START SUPPLIED DATA

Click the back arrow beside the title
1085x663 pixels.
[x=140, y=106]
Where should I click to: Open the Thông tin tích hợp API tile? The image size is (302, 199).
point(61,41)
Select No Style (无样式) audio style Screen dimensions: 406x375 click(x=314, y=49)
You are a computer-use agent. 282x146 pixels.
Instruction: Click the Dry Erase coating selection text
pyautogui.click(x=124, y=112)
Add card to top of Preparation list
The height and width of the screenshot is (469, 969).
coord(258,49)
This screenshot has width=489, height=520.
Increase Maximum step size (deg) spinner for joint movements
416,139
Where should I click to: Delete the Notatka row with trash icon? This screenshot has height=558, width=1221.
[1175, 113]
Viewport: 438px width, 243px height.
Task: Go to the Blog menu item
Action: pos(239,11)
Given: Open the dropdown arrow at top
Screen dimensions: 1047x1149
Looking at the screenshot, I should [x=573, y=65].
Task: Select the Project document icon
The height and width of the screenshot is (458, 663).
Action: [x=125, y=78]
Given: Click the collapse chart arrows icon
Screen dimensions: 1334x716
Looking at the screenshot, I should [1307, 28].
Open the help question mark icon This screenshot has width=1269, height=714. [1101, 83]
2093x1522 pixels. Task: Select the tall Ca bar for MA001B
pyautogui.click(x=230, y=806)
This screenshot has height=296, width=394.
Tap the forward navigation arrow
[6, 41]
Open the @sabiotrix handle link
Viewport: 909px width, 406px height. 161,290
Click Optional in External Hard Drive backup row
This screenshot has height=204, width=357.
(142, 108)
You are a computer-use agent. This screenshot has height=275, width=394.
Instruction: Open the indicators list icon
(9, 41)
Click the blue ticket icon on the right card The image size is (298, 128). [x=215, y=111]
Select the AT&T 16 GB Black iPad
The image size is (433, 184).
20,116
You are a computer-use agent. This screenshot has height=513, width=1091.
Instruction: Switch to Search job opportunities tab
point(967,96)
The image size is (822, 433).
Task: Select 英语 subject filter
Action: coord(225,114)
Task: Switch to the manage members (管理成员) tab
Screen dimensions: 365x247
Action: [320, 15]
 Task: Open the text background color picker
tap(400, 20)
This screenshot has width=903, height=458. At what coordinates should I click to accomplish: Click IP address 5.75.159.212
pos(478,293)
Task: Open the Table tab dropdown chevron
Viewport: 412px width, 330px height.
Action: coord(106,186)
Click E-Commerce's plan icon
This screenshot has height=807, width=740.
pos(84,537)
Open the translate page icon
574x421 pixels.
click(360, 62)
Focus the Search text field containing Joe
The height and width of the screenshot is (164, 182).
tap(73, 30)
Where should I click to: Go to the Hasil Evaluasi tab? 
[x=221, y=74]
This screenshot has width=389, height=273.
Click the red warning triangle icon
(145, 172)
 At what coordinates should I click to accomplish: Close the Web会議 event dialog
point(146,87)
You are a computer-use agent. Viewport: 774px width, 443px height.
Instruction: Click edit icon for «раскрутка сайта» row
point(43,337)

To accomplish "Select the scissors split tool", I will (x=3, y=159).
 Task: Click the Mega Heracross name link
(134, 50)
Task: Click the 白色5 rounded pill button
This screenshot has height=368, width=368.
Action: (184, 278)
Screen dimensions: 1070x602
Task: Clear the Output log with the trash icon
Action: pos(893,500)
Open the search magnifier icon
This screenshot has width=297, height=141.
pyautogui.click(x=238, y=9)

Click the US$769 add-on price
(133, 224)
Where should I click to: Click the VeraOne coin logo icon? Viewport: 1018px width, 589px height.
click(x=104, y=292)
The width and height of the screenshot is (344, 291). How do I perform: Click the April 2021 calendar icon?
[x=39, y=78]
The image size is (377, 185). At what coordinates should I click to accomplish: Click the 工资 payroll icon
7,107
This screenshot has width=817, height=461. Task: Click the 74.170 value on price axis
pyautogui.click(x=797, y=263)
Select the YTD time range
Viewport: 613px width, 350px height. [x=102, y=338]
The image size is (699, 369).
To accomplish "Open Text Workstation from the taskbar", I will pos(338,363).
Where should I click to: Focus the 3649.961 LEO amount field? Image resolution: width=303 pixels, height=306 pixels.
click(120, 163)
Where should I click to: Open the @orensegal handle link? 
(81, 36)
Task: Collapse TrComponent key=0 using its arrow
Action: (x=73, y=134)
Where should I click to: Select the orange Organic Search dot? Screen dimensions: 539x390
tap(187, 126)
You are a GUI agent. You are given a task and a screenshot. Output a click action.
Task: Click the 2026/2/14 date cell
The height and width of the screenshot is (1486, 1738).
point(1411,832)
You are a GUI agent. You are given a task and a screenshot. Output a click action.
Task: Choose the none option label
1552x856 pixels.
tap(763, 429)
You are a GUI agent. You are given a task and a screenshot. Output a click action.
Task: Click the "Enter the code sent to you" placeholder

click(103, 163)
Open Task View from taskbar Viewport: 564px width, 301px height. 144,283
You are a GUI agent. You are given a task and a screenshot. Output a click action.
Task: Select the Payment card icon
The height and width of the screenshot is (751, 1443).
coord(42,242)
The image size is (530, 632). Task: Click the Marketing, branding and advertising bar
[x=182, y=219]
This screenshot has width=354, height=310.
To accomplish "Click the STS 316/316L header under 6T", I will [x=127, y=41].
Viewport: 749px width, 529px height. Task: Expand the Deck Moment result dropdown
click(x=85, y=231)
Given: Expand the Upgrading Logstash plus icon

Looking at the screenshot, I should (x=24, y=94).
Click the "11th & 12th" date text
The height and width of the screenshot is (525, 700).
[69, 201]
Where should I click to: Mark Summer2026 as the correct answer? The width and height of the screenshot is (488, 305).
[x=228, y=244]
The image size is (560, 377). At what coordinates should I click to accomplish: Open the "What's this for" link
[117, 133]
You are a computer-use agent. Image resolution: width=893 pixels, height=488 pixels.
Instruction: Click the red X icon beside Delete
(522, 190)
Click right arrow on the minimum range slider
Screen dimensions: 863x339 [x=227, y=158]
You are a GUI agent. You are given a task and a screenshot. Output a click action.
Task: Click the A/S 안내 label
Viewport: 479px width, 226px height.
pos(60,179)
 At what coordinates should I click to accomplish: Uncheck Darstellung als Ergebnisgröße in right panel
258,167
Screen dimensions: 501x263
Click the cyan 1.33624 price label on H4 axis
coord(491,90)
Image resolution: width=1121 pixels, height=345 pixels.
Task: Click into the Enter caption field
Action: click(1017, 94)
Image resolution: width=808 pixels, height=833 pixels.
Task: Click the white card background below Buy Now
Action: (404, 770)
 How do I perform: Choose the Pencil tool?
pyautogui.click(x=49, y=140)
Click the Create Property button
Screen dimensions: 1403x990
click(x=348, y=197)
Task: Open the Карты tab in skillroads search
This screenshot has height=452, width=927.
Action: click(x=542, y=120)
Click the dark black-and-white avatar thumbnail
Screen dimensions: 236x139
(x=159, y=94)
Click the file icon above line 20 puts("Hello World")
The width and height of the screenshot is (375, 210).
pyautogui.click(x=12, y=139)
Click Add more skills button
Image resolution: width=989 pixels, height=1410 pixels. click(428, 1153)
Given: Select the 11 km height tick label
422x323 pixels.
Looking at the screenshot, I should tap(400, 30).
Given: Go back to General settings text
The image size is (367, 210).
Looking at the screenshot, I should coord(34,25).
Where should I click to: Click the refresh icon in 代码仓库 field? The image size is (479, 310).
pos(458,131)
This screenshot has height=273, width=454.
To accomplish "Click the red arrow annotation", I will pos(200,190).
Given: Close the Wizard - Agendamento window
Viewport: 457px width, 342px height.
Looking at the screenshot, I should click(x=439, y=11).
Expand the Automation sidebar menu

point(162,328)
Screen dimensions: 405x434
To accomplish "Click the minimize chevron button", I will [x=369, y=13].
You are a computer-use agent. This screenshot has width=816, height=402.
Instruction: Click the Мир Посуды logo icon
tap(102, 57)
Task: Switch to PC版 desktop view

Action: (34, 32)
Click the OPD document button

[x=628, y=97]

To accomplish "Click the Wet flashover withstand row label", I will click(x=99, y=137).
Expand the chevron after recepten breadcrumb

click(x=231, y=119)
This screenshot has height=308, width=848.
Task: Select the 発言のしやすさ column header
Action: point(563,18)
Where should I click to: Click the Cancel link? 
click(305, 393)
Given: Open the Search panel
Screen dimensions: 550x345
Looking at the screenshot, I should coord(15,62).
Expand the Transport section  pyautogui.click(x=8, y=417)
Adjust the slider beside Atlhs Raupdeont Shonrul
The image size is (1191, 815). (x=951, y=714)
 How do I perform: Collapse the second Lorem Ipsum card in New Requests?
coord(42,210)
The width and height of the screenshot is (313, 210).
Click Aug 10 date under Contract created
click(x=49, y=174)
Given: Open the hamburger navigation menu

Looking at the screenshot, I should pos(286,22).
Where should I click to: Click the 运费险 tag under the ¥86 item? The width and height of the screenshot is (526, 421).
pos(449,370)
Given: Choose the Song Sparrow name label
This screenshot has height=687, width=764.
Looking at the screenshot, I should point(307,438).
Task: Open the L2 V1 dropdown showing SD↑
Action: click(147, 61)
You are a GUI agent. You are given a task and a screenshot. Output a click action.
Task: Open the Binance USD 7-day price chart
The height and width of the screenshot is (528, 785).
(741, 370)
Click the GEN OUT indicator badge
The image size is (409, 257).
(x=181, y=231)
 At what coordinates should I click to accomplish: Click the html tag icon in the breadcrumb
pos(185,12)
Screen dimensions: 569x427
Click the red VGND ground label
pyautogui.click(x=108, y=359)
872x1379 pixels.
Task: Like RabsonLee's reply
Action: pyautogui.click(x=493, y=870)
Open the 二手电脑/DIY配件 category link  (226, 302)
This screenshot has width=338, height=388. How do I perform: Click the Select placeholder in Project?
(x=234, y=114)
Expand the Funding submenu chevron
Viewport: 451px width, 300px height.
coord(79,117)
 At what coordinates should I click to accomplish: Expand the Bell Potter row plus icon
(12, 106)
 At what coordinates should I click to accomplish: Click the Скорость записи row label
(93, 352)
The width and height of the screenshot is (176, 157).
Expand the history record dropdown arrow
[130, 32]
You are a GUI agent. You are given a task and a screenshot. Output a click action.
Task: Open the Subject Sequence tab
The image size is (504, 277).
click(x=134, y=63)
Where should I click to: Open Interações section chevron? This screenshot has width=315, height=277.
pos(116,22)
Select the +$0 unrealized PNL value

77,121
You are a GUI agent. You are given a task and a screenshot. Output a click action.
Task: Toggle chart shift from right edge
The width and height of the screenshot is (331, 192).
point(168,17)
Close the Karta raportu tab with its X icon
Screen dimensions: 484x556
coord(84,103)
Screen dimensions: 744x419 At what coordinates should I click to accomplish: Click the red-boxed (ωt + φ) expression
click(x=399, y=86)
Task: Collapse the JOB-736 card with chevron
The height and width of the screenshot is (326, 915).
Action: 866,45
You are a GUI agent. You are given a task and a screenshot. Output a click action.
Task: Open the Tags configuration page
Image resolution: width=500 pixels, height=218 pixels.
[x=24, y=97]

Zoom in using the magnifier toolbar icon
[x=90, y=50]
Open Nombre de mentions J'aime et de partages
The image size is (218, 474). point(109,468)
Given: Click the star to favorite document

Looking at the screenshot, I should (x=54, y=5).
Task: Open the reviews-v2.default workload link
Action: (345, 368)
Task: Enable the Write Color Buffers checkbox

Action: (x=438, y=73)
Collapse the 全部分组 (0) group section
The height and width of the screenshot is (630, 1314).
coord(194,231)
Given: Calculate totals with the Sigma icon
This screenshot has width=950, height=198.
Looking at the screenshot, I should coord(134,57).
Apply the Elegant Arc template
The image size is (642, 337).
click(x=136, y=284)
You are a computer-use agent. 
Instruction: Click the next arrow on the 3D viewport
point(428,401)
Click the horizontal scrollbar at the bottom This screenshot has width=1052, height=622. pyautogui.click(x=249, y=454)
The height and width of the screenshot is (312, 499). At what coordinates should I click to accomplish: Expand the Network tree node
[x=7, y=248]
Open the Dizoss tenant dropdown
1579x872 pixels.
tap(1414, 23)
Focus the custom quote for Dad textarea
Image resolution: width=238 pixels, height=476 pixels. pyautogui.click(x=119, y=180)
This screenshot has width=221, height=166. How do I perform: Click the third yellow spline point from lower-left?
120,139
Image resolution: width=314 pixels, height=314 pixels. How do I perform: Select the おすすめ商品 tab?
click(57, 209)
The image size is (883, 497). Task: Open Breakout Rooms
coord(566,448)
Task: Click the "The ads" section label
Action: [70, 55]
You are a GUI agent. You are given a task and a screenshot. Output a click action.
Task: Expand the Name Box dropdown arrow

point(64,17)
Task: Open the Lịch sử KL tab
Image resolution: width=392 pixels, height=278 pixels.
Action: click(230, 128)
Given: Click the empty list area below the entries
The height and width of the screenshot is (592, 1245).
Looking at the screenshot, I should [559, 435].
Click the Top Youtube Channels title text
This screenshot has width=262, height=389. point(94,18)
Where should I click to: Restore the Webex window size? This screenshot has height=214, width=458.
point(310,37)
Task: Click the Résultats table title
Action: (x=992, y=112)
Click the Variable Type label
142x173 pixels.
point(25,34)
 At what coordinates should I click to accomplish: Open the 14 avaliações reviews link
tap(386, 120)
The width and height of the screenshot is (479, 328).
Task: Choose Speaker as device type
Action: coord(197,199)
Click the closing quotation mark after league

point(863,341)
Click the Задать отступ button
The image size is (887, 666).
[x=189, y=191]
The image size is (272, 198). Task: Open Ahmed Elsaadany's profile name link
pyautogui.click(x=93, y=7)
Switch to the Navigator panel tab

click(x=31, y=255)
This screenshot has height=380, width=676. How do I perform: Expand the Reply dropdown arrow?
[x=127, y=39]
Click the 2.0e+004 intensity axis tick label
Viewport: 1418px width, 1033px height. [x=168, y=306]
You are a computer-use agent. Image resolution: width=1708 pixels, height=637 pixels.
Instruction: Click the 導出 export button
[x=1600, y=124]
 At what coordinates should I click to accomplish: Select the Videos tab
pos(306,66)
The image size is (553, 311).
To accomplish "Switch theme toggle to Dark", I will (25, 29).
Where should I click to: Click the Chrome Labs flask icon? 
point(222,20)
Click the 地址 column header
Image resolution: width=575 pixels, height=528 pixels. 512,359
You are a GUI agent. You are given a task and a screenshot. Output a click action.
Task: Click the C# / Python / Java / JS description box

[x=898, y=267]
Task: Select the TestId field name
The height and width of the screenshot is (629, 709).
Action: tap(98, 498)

END SUPPLIED DATA

_WORK ITEM_: Using the records above, pull out each line where the word "computer" occurs.

_EXERCISE RESPONSE_:
You are a computer-use agent. 282x146 pixels.
You are a computer-use agent. This screenshot has height=275, width=394.
You are a computer-use agent. This screenshot has height=513, width=1091.
You are a computer-use agent. Viewport: 774px width, 443px height.
You are a computer-use agent. Image resolution: width=893 pixels, height=488 pixels.
You are a computer-use agent. This screenshot has width=816, height=402.
You are a computer-use agent. 
You are a computer-use agent. Image resolution: width=1708 pixels, height=637 pixels.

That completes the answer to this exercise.